Method `str.replace(regexp, replacement)` that replaces all matches with `regexp` in `str` allows to use parentheses contents in the `replacement` string. That's done using `pattern:$n`, where `pattern:n` is the group number.

For example,

```js run
let str = "John Bull";
let regexp = /(\w+) (\w+)/;

alert( str.replace(regexp, '$2, $1') ); // Bull, John
```

For named parentheses the reference will be `pattern:$<name>`.

For example, let's reformat dates from "year-month-day" to "day.month.year":

```js run
let regexp = /(?<year>[0-9]{4})-(?<month>[0-9]{2})-(?<day>[0-9]{2})/g;

let str = "2019-10-30, 2020-01-01";

alert( str.replace(regexp, '$<day>.$<month>.$<year>') );
// 30.10.2019, 01.01.2020
```

## Non-capturing groups with ?:

Sometimes we need parentheses to correctly apply a quantifier, but we don't want their contents in results.

A group may be excluded by adding `pattern:?:` in the beginning.

For instance, if we want to find `pattern:(go)+`, but don't want the parentheses contents (`go`) as a separate array item, we can write: `pattern:(?:go)+`.

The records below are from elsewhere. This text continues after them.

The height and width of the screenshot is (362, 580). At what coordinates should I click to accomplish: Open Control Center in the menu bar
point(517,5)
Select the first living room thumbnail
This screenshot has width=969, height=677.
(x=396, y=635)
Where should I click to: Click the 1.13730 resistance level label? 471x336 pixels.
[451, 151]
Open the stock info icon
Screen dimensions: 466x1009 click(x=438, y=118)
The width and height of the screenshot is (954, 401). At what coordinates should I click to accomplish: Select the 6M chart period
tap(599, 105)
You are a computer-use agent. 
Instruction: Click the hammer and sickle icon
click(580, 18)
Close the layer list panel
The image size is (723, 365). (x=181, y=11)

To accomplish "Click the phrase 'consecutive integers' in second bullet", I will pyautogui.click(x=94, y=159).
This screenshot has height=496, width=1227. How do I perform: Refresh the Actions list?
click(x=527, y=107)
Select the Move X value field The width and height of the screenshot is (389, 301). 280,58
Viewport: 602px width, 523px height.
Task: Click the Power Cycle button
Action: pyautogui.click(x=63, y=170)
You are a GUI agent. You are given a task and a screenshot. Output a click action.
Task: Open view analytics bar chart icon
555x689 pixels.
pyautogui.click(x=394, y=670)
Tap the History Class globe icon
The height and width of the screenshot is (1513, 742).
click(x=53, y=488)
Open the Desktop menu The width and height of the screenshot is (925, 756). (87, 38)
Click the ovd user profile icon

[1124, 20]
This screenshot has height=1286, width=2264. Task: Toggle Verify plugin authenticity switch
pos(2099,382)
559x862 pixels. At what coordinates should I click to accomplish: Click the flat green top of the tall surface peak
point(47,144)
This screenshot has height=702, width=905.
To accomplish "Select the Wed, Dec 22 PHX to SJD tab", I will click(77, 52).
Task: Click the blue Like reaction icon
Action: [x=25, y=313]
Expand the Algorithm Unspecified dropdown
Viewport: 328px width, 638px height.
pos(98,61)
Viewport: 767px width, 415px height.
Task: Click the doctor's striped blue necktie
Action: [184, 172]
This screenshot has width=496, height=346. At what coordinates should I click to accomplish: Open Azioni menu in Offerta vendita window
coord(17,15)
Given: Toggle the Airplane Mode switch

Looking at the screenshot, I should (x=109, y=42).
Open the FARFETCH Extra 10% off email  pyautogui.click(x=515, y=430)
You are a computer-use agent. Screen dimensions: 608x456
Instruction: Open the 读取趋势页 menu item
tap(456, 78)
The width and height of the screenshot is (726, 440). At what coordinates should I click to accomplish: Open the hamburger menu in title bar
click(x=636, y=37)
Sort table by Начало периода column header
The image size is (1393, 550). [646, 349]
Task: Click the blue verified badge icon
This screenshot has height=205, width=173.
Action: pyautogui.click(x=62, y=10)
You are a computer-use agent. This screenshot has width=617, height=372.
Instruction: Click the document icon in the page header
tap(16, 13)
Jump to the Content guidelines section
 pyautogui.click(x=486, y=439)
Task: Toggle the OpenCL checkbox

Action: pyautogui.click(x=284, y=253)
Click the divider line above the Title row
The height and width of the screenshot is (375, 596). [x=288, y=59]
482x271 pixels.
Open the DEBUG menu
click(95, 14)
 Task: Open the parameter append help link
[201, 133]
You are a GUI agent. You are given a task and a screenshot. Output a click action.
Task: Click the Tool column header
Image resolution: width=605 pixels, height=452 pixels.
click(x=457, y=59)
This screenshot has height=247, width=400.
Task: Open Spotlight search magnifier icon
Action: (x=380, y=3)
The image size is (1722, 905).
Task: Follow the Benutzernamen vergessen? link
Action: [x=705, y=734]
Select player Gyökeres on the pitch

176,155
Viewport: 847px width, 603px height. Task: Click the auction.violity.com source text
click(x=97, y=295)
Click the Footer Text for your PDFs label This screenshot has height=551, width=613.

In the example below we only get the name `match:John` as a separate member of the match:

```js run
let str = "Gogogo John!";

*!*
// ?: exludes 'go' from capturing
let regexp = /(?:go)+ (\w+)/i;
*/!*

let result = str.match(regexp);

alert( result[0] ); // Gogogo John (full match)
alert( result[1] ); // John
alert( result.length ); // 2 (no more items in the array)
```

## Summary

Parentheses group together a part of the regular expression, so that the quantifier applies to it as a whole.

Parentheses groups are numbered left-to-right, and can optionally be named with  `(?<name>...)`.

The content, matched by a group, can be obtained in the results:

- The method `str.match` returns capturing groups only without flag `pattern:g`.
- The method `str.matchAll` always returns capturing groups.

If the parentheses have no name, then their contents is available in the match array by its number. Named parentheses are also available in the property `groups`.

We can also use parentheses contents in the replacement string in `str.replace`: by the number `$n` or the name `$<name>`.

A group may be excluded from numbering by adding `pattern:?:` in its start. That's used when we need to apply a quantifier to the whole group, but don't want it as a separate item in the results array. We also can't reference such parentheses in the replacement string.